Estados Unidos traslada a su territorio al primer prisionero de Guantánamo

  • El tanzano Ahmed Ghailani será juzgado en un tribunal civil de Nueva York · El preso está acusado de participar en los atentados de 1998 contra las embajadas de Kenia y Tanzania, que causaron 224 muertos

El Gobierno de Estados Unidos trasladó ayer a su territorio, por primera vez, a un detenido de la base de Guantánamo (Cuba), el tanzano Ahmed Khalfan Ghailani, a quien juzgará un tribunal civil de Nueva York.

Con esta medida, el presidente Barack Obama desafió al Congreso, que se ha opuesto a la transferencia de prisioneros de Guantánamo a EEUU, incluso si se mantienen aquí bajo rejas.

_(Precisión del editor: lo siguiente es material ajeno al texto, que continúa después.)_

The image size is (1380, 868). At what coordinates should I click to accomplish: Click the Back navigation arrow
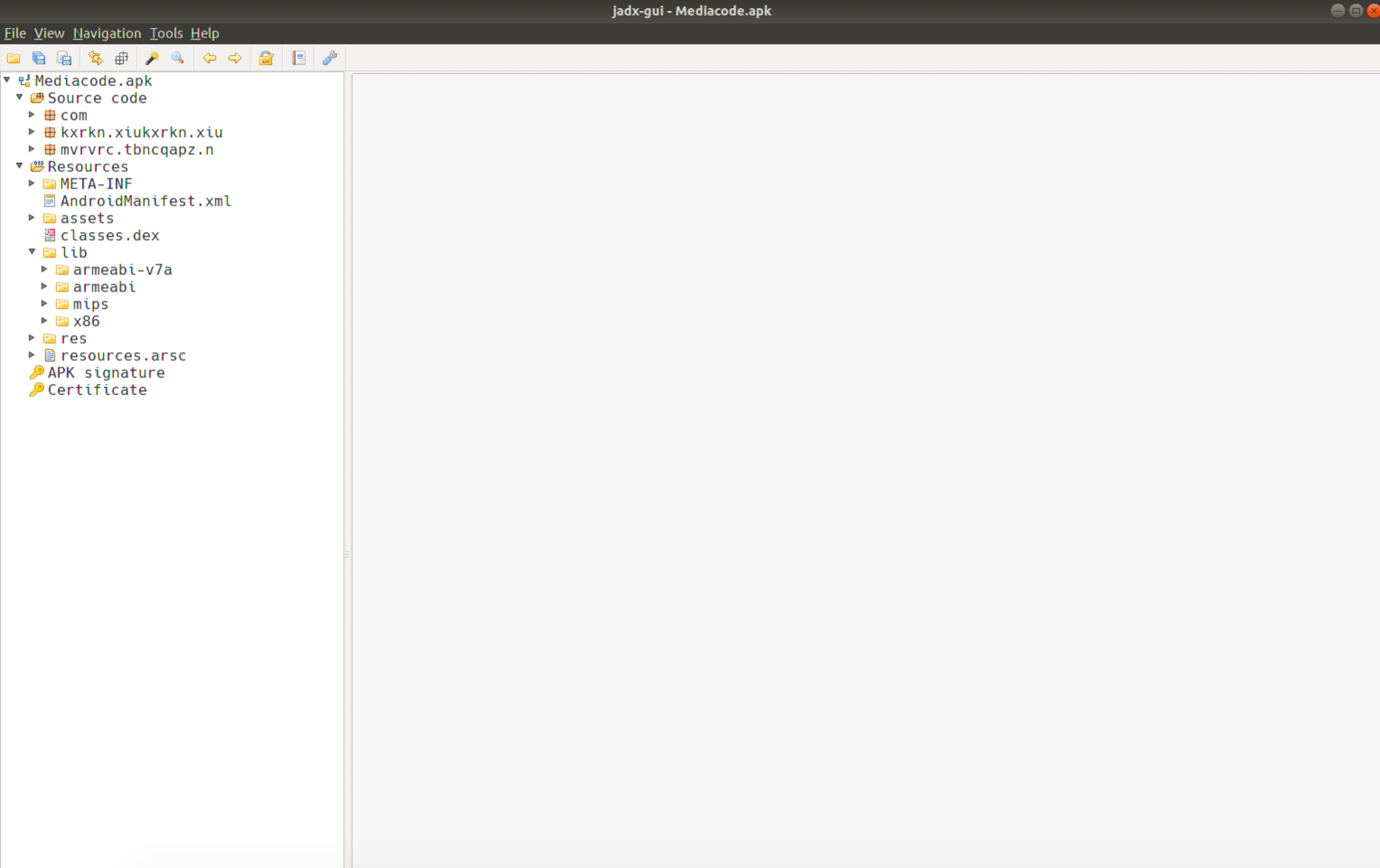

No se hizo esperar la reacción de los republicanos, que ven en el tema de Guantánamo un punto débil de Obama. "Éste es el primer paso en el plan de los demócratas para introducir terroristas en Estados Unidos", dijo John Boehner, el líder de su partido en la Cámara de Representantes.

Lo cierto es que en las prisiones estadounidenses ya hay numerosos terroristas, incluidos Zacharias Moussaoui, condenado por participar en el complot del 11-S, y Ramzi Yousef, el arquitecto del atentado de 1993 contra las torres gemelas.

Al anunciar la transferencia de Ghailani, Eric Holder, el fiscal general, destacó que el Departamento de Justicia tiene "un largo historial de éxito" en la detención y enjuiciamiento de terroristas en el sistema penal civil.

Ghailani, presunto ex guardaespaldas de Osama ben Laden, es uno de los detenidos considerados de mayor valor por el Pentágono y está acusado de participar en los atentados contra las embajadas estadounidenses en Tanzania y Kenia en 1998, en los que murieron 224 personas.

El tanzano será el primer detenido de Guantánamo en ser juzgado en un tribunal ordinario, en lugar de las cortes especiales que George W. Bush creó en la base militar estadounidense en la bahía cubana, cuyas reglas dan más ventajas a la Fiscalía.

A la hora de acudir a los tribunales civiles, el Gobierno de Obama afronta el problema de que a los detenidos de Guantánamo no se les informó nunca de sus derechos y algunos de ellos fueron sometidos a técnicas de presión que en ciertos casos llegaron a la tortura.

En el juicio de Ghailani, que está encerrado desde ayer en una prisión de Manhattan, la Fiscalía previsiblemente usará pruebas que no estén manchadas por la coacción, pero la defensa podrá presentar evidencias del tratamiento al que fue sometido a manos de la CIA y el Pentágono y que se desconocen.

El tanzano fue capturado en julio de 2004 en Pakistán y encerrado en una prisión secreta de la CIA hasta 2006, cuando fue trasladado a Guantánamo junto con los otros 13 prisioneros más valiosos para EEUU.

El Departamento de Justicia anunció el mes pasado que llevaría a Ghailani a Nueva York y Obama afirmó entonces que "tras una década, es hora de que finalmente se haga Justicia" por los atentados de 1998.

Su traslado fue decidido por un comité de revisión creado por Obama tras mudarse a la Casa Blanca para estudiar uno a uno los casos de los casi 240 detenidos que aún permanecen en Guantánamo y decidir dónde llevarlos para cerrar el penal en enero de 2010, como el presidente ha prometido.

Su trabajo, difícil de por sí, se ha complicado con una campaña lanzada por los republicanos en la que alertan a los estadounidenses de que el Gobierno va a traer a "terroristas" a su vecindario.

Ghailani había sido acusado en los tribunales especiales de Guantánamo pero, en su caso, el Gobierno consideró que tiene suficientes pruebas admisibles en un tribunal civil para juzgarle en Nueva York.

Ghailani fue acusado formalmente en ausencia en esa ciudad tras los atentados en África y cuatro de sus presuntos cómplices han sido condenados y cumplen cadena perpetua en la prisión de máxima seguridad de Florence (Colorado), de la que no se ha escapado nunca nadie.

Según la Fiscalía, Ghailani ayudó a los terroristas a fabricar una de las bombas usadas en los ataques de 1998 y posteriormente trabajó como falsificador de documentos para Al Qaeda y entrenador de sus reclutas.